Viral Patwal RI 21 Terobos Kemacetan, Aksi Pengawalan Kendaraan Pejabat Kembali Jadi Sorotan Publik
- calendar_month 5 jam yang lalu
- visibility 4
- comment 0 komentar
- print Cetak

#image_title
info Atur ukuran teks artikel ini untuk mendapatkan pengalaman membaca terbaik.
Viral Patwal RI 21 Terobos Kemacetan, Aksi Pengawalan Kendaraan Pejabat Kembali Jadi Sorotan Publik
Aksi patroli dan pengawalan (patwal) terhadap kendaraan dinas berpelat RI 21 kembali menjadi perhatian publik setelah sebuah video yang memperlihatkan dugaan tindakan arogan petugas pengawal viral di media sosial. Dalam rekaman tersebut, seorang pengendara mobil terlihat terlibat adu argumen dengan petugas patwal karena merasa kendaraannya dipaksa berhenti saat sedang mengantre di persimpangan jalan kawasan Senayan, Jakarta.
Berdasarkan keterangan yang beredar, pengemudi mengaku telah berada pada jalur yang benar dan mengikuti antrean kendaraan untuk berbelok. Namun, ketika iring-iringan kendaraan pejabat datang dengan pengawalan, pengendara tersebut mengaku kendaraannya dipepet oleh motor patwal hingga diminta menghentikan laju kendaraan. Peristiwa itu kemudian memicu perdebatan di lokasi dan menjadi perbincangan luas setelah videonya tersebar di berbagai platform media sosial.
Insiden tersebut memunculkan kembali kritik masyarakat mengenai tata cara pengawalan kendaraan pejabat di jalan raya. Banyak warganet menilai bahwa penggunaan hak utama di jalan harus tetap mengedepankan keselamatan serta menghormati hak pengguna jalan lainnya. Di sisi lain, tidak sedikit pula yang mengingatkan bahwa kendaraan tertentu memang memperoleh prioritas berdasarkan ketentuan peraturan perundang-undangan, namun pelaksanaannya tetap harus dilakukan secara profesional dan tidak menimbulkan keresahan.

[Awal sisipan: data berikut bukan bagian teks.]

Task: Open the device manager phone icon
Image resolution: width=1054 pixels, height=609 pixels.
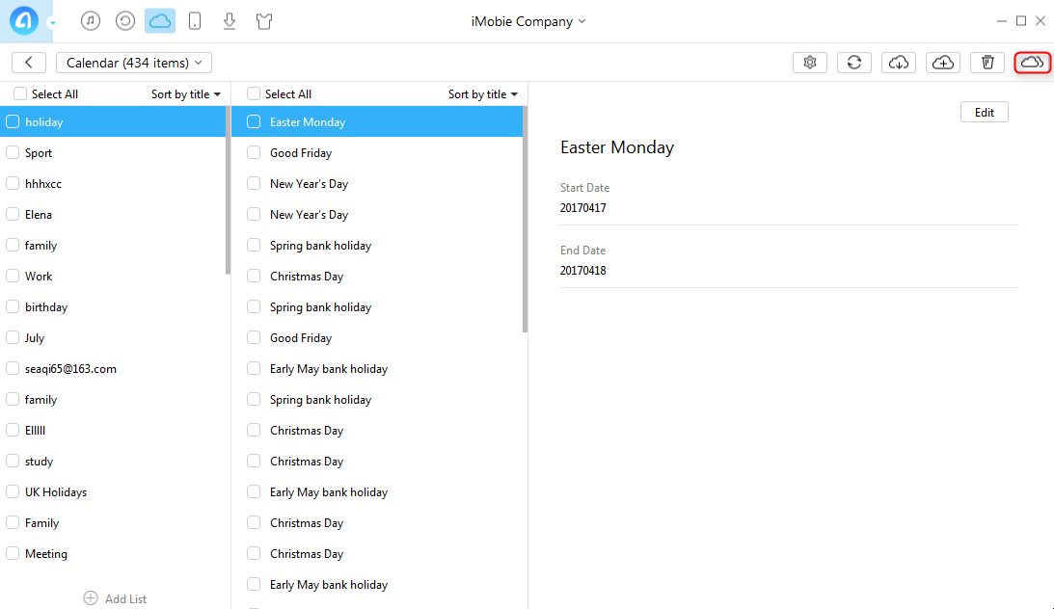Action: click(x=195, y=21)
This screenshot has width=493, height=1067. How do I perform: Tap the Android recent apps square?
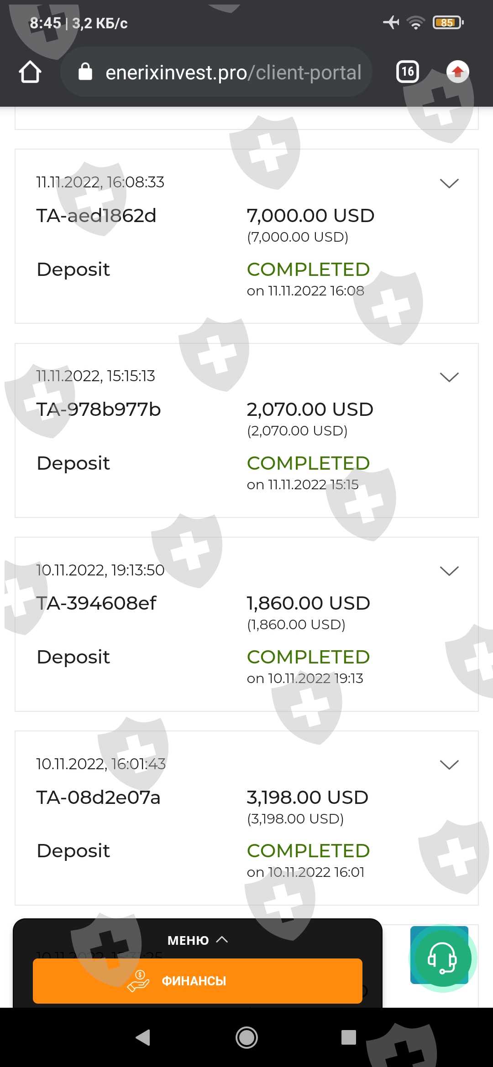pos(349,1037)
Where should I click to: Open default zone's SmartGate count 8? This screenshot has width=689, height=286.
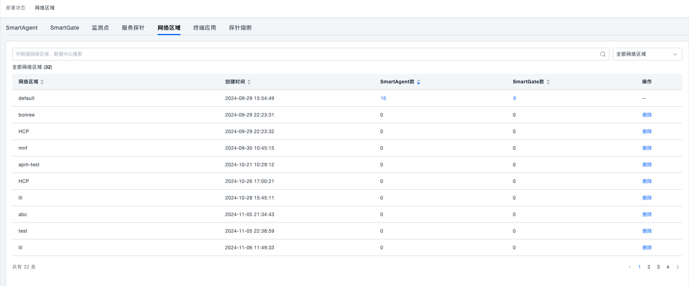(514, 98)
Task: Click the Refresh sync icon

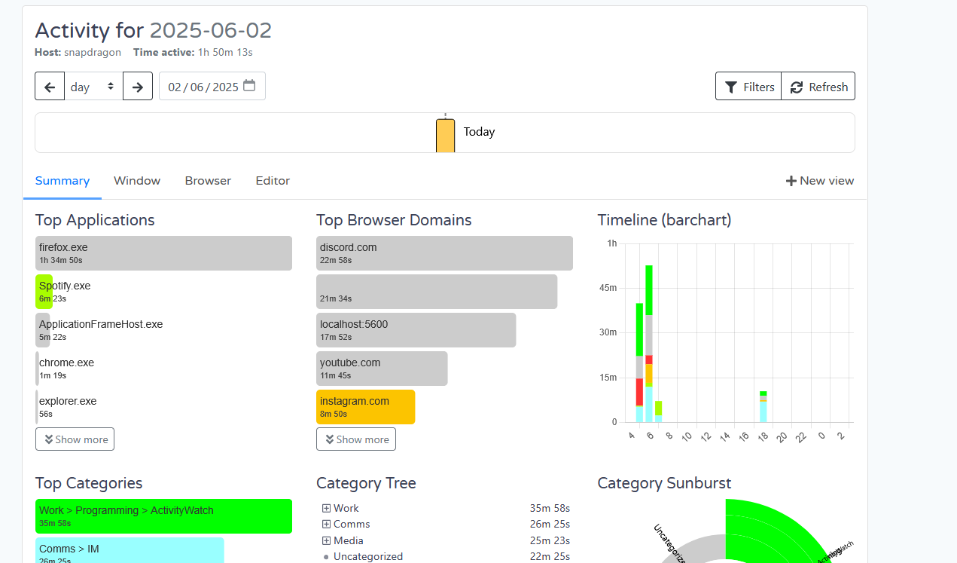Action: pos(797,87)
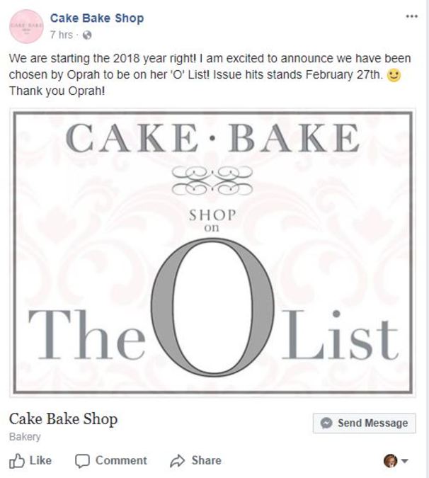Like the post using the Like label
The height and width of the screenshot is (478, 429).
coord(40,460)
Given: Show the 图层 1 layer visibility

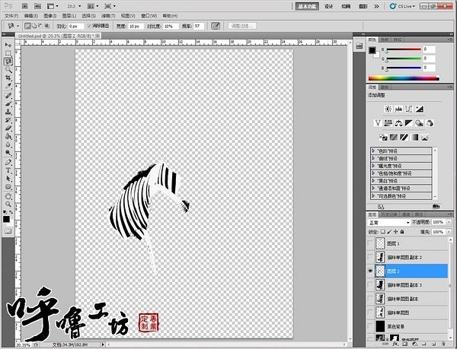Looking at the screenshot, I should [x=371, y=243].
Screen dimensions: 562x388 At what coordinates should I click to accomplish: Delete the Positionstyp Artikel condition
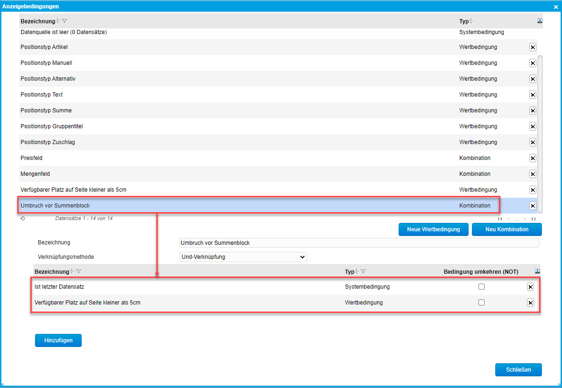(533, 47)
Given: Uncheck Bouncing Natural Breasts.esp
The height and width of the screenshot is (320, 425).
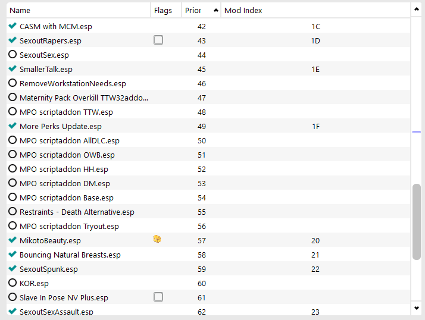Looking at the screenshot, I should click(13, 254).
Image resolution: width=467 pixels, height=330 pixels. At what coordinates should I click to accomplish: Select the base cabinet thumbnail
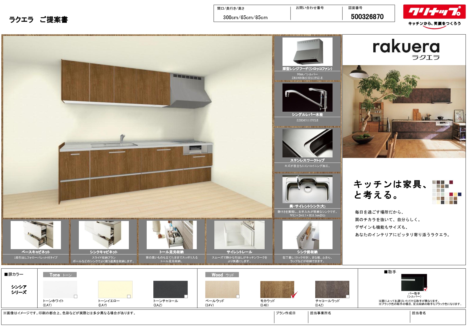(36, 235)
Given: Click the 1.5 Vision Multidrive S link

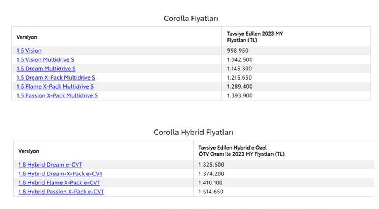Looking at the screenshot, I should [42, 60].
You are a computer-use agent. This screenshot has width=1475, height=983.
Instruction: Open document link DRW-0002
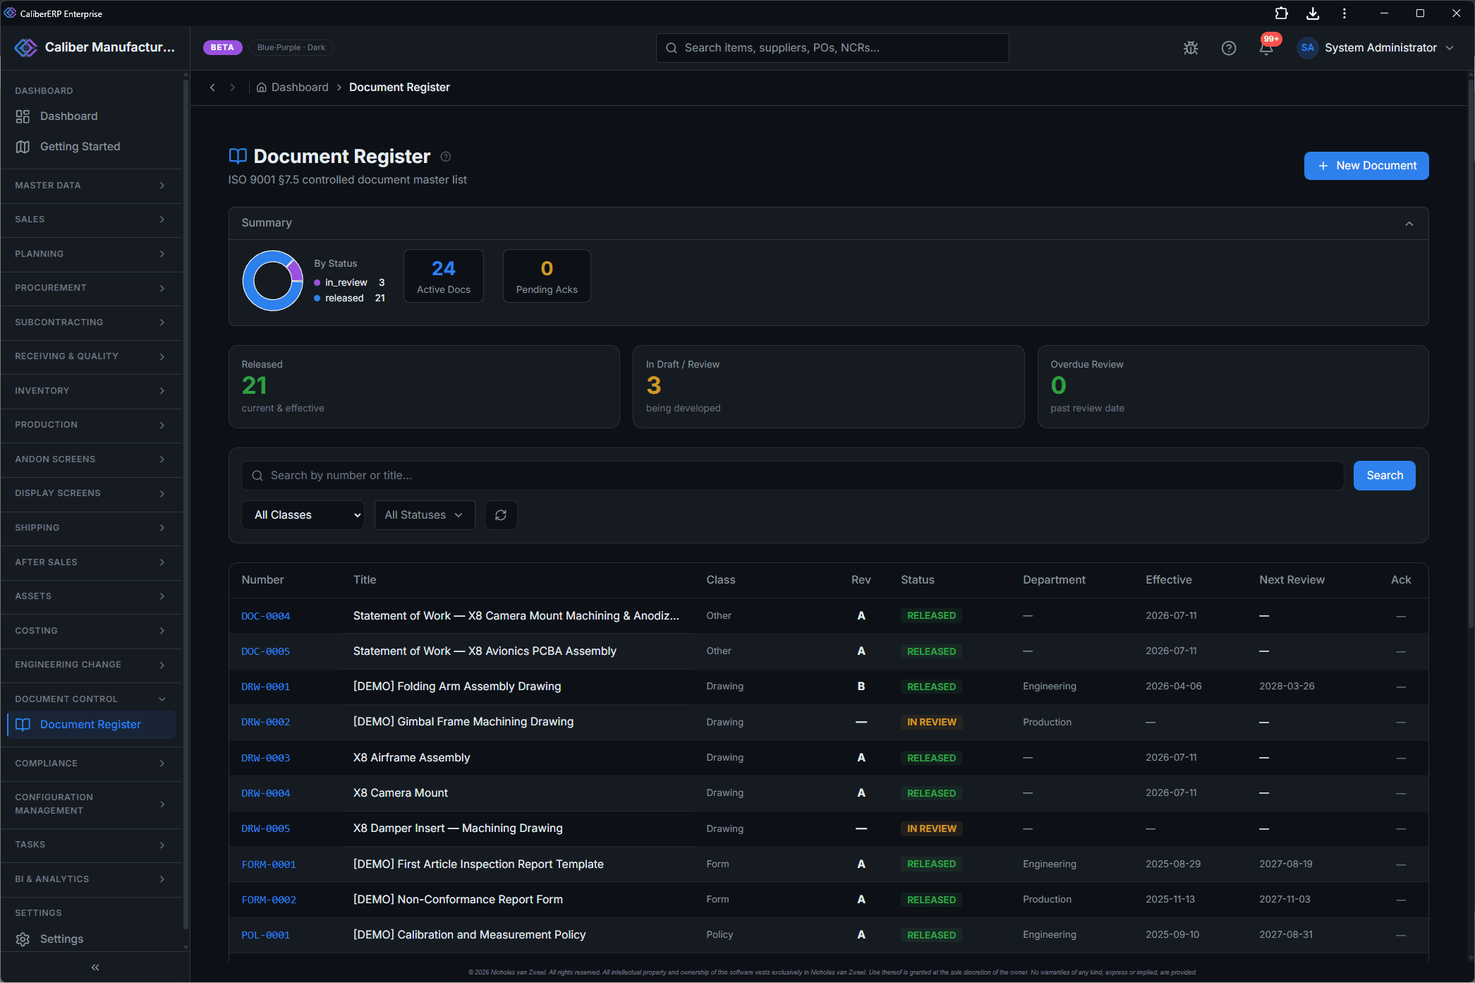pyautogui.click(x=266, y=722)
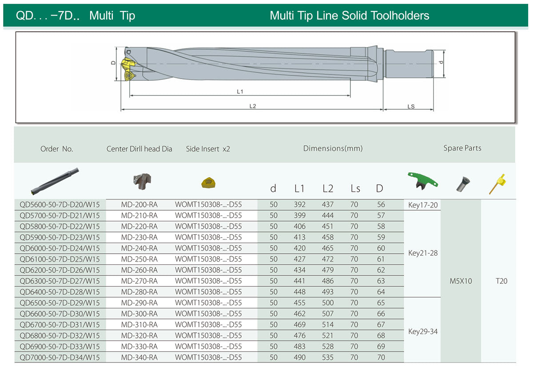533x378 pixels.
Task: Click the toolholder thumbnail under Order No.
Action: [x=55, y=180]
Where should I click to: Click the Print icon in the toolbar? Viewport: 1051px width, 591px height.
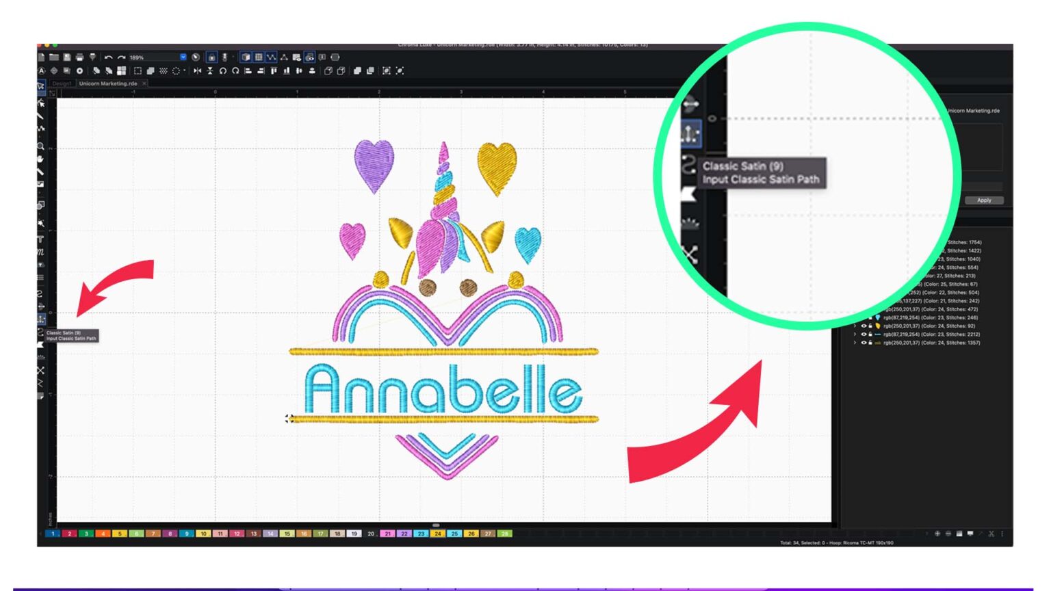tap(80, 57)
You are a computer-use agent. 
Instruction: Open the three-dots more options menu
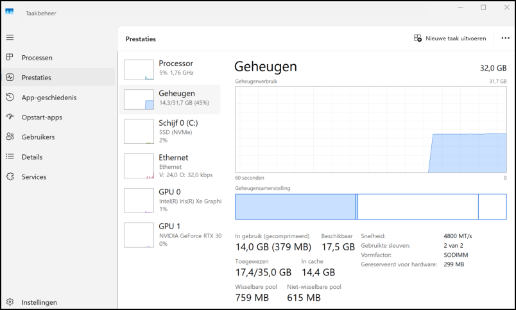[x=505, y=39]
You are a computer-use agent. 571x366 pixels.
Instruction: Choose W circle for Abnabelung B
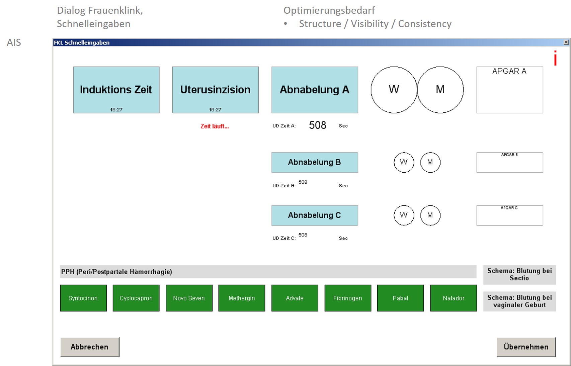(x=404, y=162)
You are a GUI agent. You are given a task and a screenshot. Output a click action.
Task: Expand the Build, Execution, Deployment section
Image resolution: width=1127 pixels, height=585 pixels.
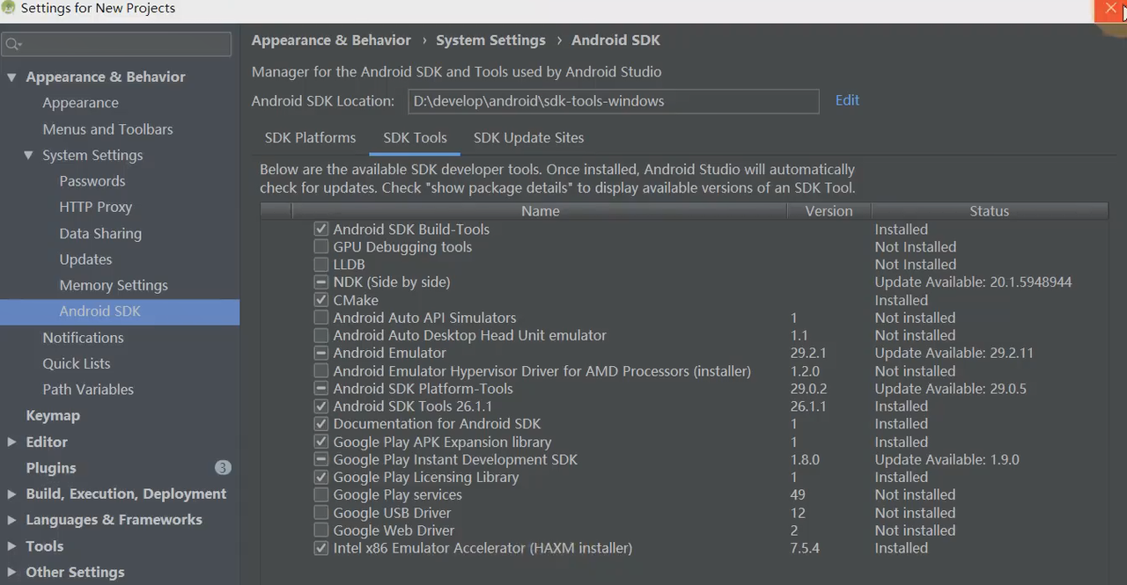tap(11, 494)
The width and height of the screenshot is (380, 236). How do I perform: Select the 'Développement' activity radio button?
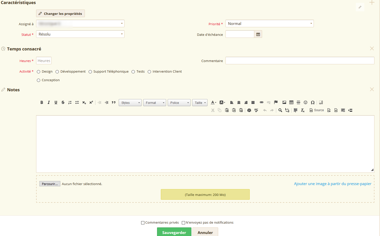57,72
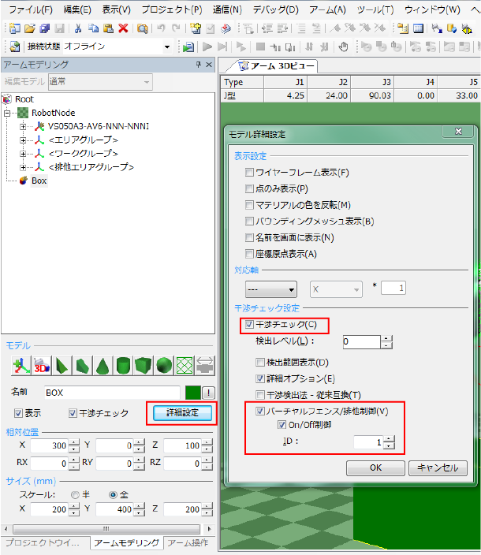The image size is (481, 555).
Task: Click the 名前 BOX text field
Action: (x=112, y=392)
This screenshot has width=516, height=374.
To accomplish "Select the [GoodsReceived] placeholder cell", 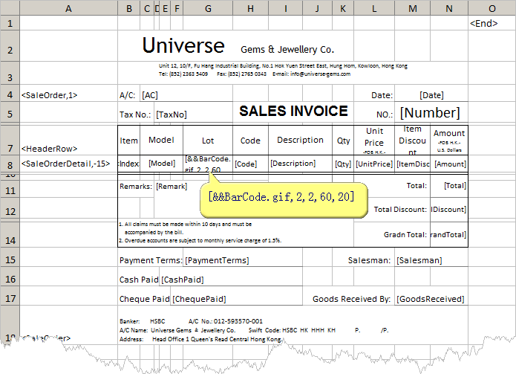I will coord(430,299).
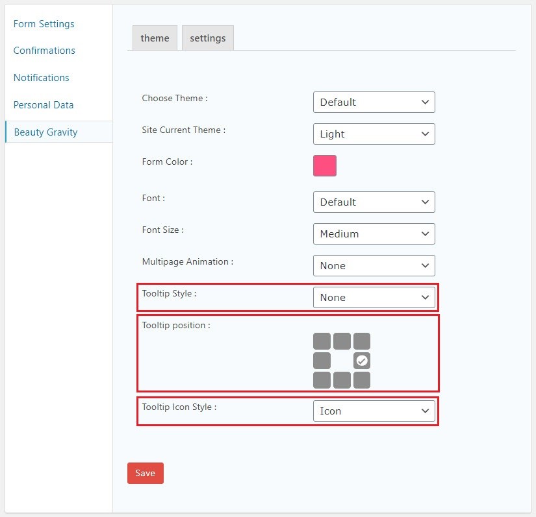536x517 pixels.
Task: Select the top-center tooltip position square
Action: pyautogui.click(x=342, y=341)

Menanggapi viralnya peristiwa tersebut, Direktorat Lalu Lintas Polda Metro Jaya menyatakan telah melakukan pendalaman terhadap kejadian yang melibatkan personel patwal pengawal kendaraan RI 21. Kepolisian memastikan akan memanggil anggota yang bertugas pada saat kejadian untuk dimintai klarifikasi sekaligus mengevaluasi prosedur pengawalan yang dilakukan di lapangan. Langkah tersebut diambil guna memastikan setiap personel menjalankan tugas sesuai standar operasional yang berlaku.
Selain melakukan pemeriksaan internal, kepolisian juga mengingatkan masyarakat agar tidak menggunakan telepon genggam saat mengemudikan kendaraan untuk merekam kejadian di jalan. Apabila menemukan dugaan pelanggaran lalu lintas atau tindakan yang dianggap tidak tepat, masyarakat disarankan menghentikan kendaraan terlebih dahulu atau meminta penumpang mendokumentasikan peristiwa tersebut demi menjaga keselamatan bersama.
Peristiwa ini kembali membuka ruang diskusi mengenai keseimbangan antara kepentingan pengawalan pejabat negara dan hak masyarakat sebagai pengguna jalan. Pengawalan memang memiliki dasar hukum dalam kondisi tertentu, namun pelaksanaannya diharapkan tetap mengedepankan etika, profesionalisme, serta tidak menimbulkan kesan intimidatif terhadap masyarakat.
Sejumlah pengamat transportasi menilai bahwa evaluasi terhadap prosedur pengawalan perlu dilakukan secara berkala agar pelayanan kepada pejabat negara tetap berjalan tanpa mengurangi rasa aman maupun kenyamanan pengguna jalan lainnya. Transparansi dalam penanganan setiap laporan masyarakat juga dinilai penting untuk menjaga kepercayaan publik terhadap aparat penegak hukum.
Kasus ini menjadi pengingat bahwa disiplin berlalu lintas merupakan tanggung jawab seluruh pengguna jalan, termasuk petugas yang menjalankan tugas pengawalan. Dengan mengedepankan profesionalisme, komunikasi yang baik, serta penghormatan terhadap aturan lalu lintas, diharapkan kejadian serupa tidak kembali terulang di masa mendatang.